Question #703081 on Yade changed:
https://answers.launchpad.net/yade/+question/703081

    Status: Answered => Solved

Lukas Wasner confirmed that the question is solved:
Hello,
I tried a new approach that allowed me to achieve the target porosity, at least for a cuboid predicate.

For a cylindrical predicate, with the same approach, there is a higher
porosity at the beginning, but it slowly decreases with increasing
iteration (I did not run the simulation completely due to time
constraints).

The approach is based on Bettina's hints that spheres from the sphere
packing are inserted into the predicate; however, spheres that intersect
the predicate are completely removed. This leads to an increased
porosity, which is basically a boundary value problem.

The idea is this:
the predicate is chosen larger than the facet volume.
The predicate boundary is increased by the maximum existing sphere radius in the sphere packing in each spatial dimension by a factor of 2.
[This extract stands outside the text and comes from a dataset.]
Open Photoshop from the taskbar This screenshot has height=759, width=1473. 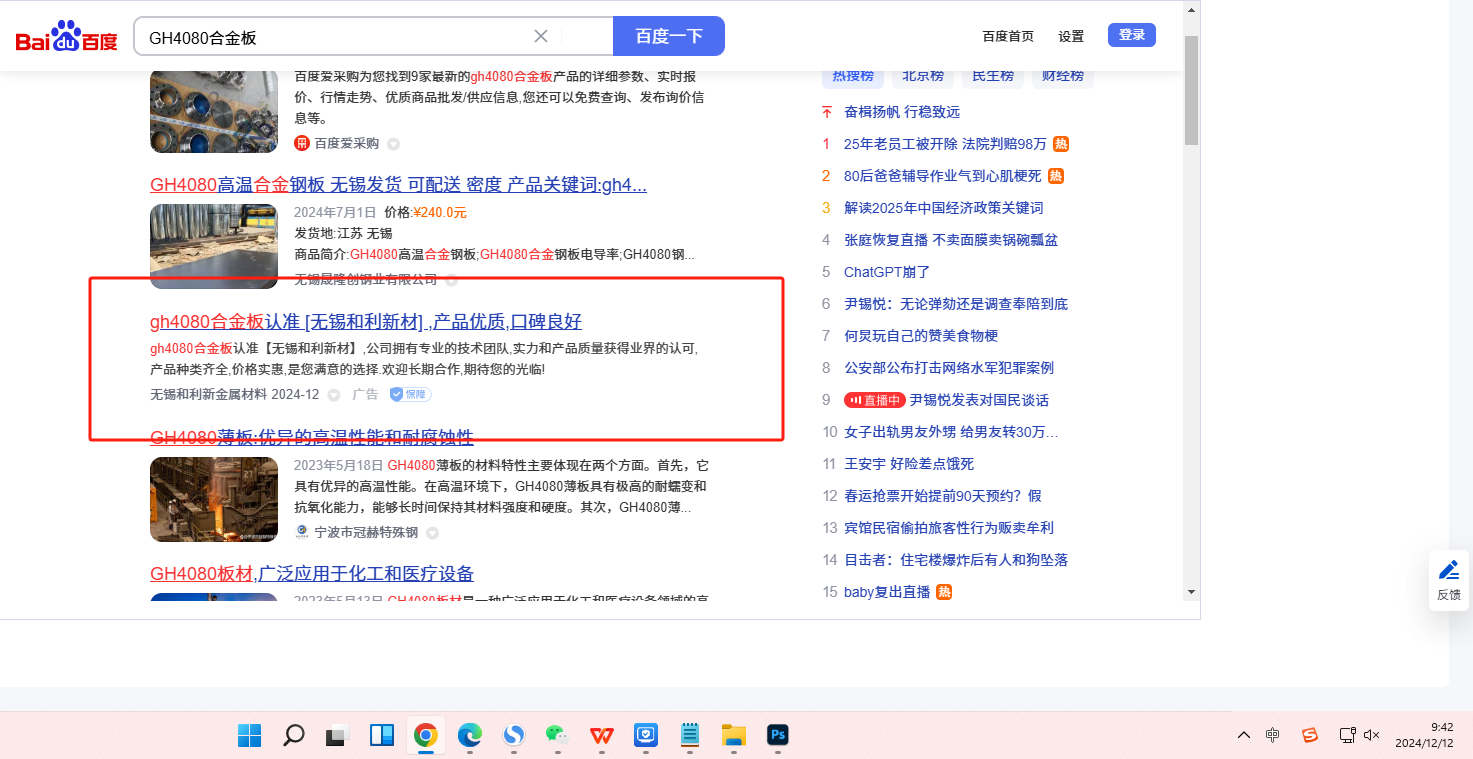point(778,736)
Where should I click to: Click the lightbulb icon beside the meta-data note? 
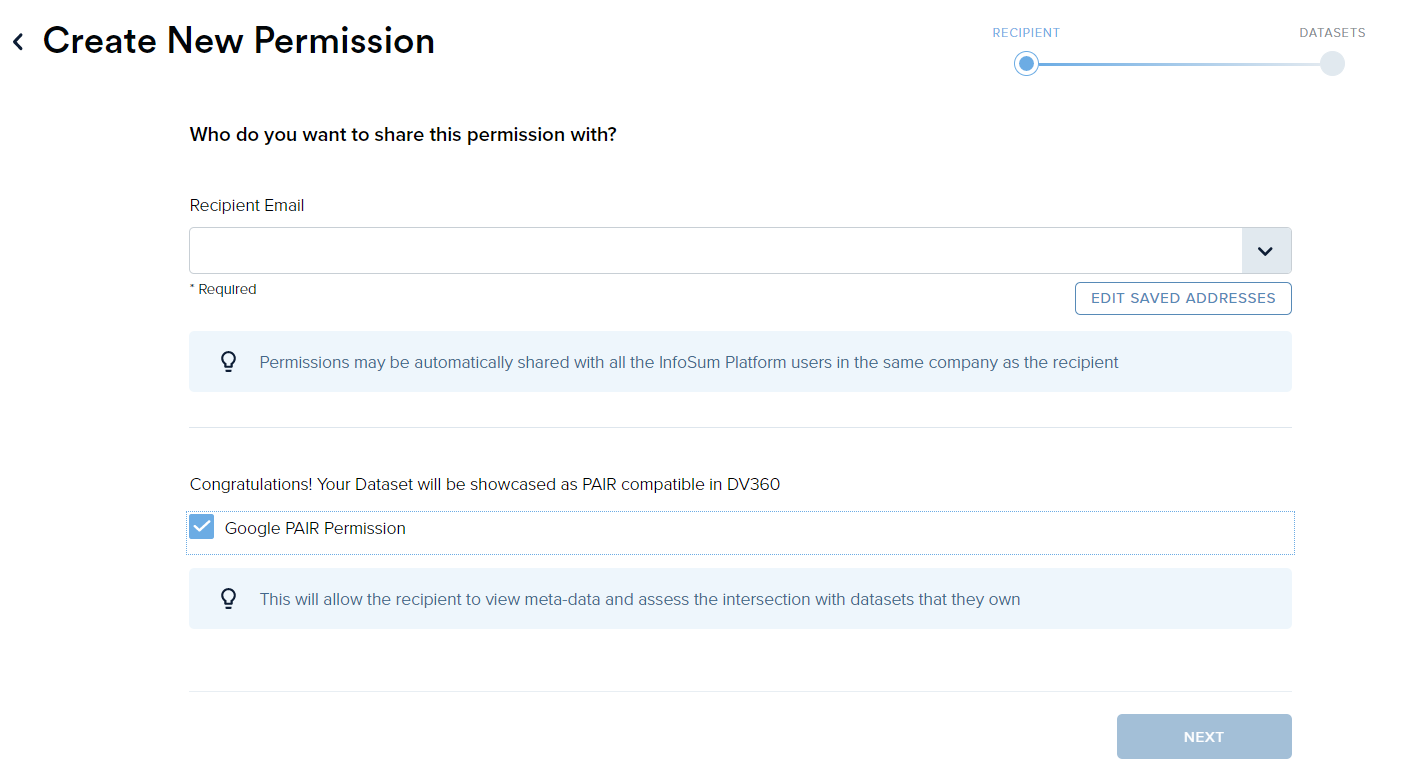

If the predicate is larger than the actual volume, 2 things happen:
a) spheres that lie in the predicate but intersect the facet volume are not deleted. This increases the number of spheres in the volume and thus decreases the porosity.
b) spheres with a sphere radius smaller than the maximum sphere radius can lie outside the facet volume (since the predicate is larger than it).

Now the following is done:
Since the spatial facet boundaries are known, all spheres are deleted from the filtered sphere packing that have their center (state.pos) outside these boundaries (condition b))
Spheres whose centers are within the boundaries but intersect the facets will slip into the volume when the simulation is started (condition a)).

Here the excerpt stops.